Pathological allocation pattern with direct IO

Mark Tinguely tinguely at sgi.com
Thu Mar 7 07:58:35 CST 2013


On 03/07/13 04:24, Jan Kara wrote:
> On Thu 07-03-13 16:03:25, Dave Chinner wrote:
>> On Wed, Mar 06, 2013 at 09:22:10PM +0100, Jan Kara wrote:
>>>    Hello,
>>>
>>>    one of our customers has application that write large (tens of GB) files
>>> using direct IO done in 16 MB chunks. They keep the fs around 80% full
>>> deleting oldest files when they need to store new ones. Usually the file
>>> can be stored in under 10 extents but from time to time a pathological case
>>> is triggered and the file has few thousands extents (which naturally has
>>> impact on performance). The customer actually uses 2.6.32-based kernel but
>>> I reproduced the issue with 3.8.2 kernel as well.
>>>
>>> I was analyzing why this happens and the filefrag for the file looks like:
>>> Filesystem type is: 58465342
>>> File size of /raw_data/ex.20130302T121135/ov.s1a1.wb is 186294206464
>>> (45481984 blocks, blocksize 4096)
>>>   ext logical physical expected length flags
>>>     0       0       13          4550656
>>>     1 4550656 188136807  4550668 12562432
>>>     2 17113088 200699240 200699238 622592
>>>     3 17735680 182046055 201321831   4096
>>>     4 17739776 182041959 182050150   4096
>>>     5 17743872 182037863 182046054   4096
>>>     6 17747968 182033767 182041958   4096
>>>     7 17752064 182029671 182037862   4096
>>> ...
>>> 6757 45400064 154381644 154389835   4096
>>> 6758 45404160 154377548 154385739   4096
>>> 6759 45408256 252951571 154381643  73728 eof
>>> /raw_data/ex.20130302T121135/ov.s1a1.wb: 6760 extents found
>>>
>>> So we see that at one moment, the allocator starts giving us 16 MB chunks
>>> backwards.
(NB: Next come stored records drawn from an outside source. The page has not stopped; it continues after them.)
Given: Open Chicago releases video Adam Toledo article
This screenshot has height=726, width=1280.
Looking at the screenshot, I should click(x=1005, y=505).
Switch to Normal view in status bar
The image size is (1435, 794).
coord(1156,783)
This seems to be caused by XFS_ALLOCTYPE_NEAR_BNO allocation. For
>>> two cases I was able to track down the logic:
>>>
>>> 1) We start allocating blocks for file. We want to allocate in the same AG
>>> as the inode is. First we try exact allocation which fails so we try
>>> XFS_ALLOCTYPE_NEAR_BNO allocation which finds large enough free extent
>>> before the inode. So we start allocating 16 MB chunks from the end of that
>>> free extent. From this moment on we are basically bound to continue
>>> allocating backwards using XFS_ALLOCTYPE_NEAR_BNO allocation until we
>>> exhaust the whole free extent.
>>>
>>> 2) Similar situation happens when we cannot further grow current extent but
>>> there is large free space somewhere before this extent in the AG.
>>>
>>> So I was wondering is this known? Is XFS_ALLOCTYPE_NEAR_BNO so beneficial
>>> it outweights pathological cases like the above? Or shouldn't it maybe be
>>> disabled for larger files or for direct IO?
>>
>> Well known issue, first diagnosed about 15 years ago, IIRC. Simple
>> solution: use extent size hints.
>    I thought someone must have hit it before. But I wasn't successful in
> googling... I suggested using fallocate to the customer since they have a
> good idea of the final file size in advance and in testing it gave better
> results than extent size hints (plus it works for other filesystems as
> well).
>
> But really I was wondering about usefulness of XFS_ALLOCTYPE_NEAR_BNO
> heuristic. Sure the seek time depends on the distance so if we are speaking
> about allocating single extent then XFS_ALLOCTYPE_NEAR_BNO is useful but
> once that strategy would allocate two or three consecutive extents you've
> lost all the benefit and you would be better off if you started allocating
> from the start of the free space. Obviously we don't know the future in
> advance but this resembles a classical problem from approximations
> algorithms theory (rent-or-buy problem where renting corresponds to
> allocating from the end of free space and taking the smaller cost while
> buying corresponds to allocation from the beginning, taking the higher
> cost, but expecting you won't have to pay anything in future). And the
> theory of approximation algorithms tells us that once we pay for renting as
> much as buying will cost us, then at that moment it is advantageous to buy
> and that gives you 2-approximation algorithm (you can do even better -
> factor 1.58 approximation - if you use randomization but I don't think we
> want to go that way). So from this I'd say that switching off
> XFS_ALLOCTYPE_NEAR_BNO allocation once you've allocated 2-3 extents
> backwards would work of better on average.
>
> 								Honza

Sounds like a candidate for a dynamic allocation policy,

  http://oss.sgi.com/archives/xfs/2013-01/msg00611.html

--Mark.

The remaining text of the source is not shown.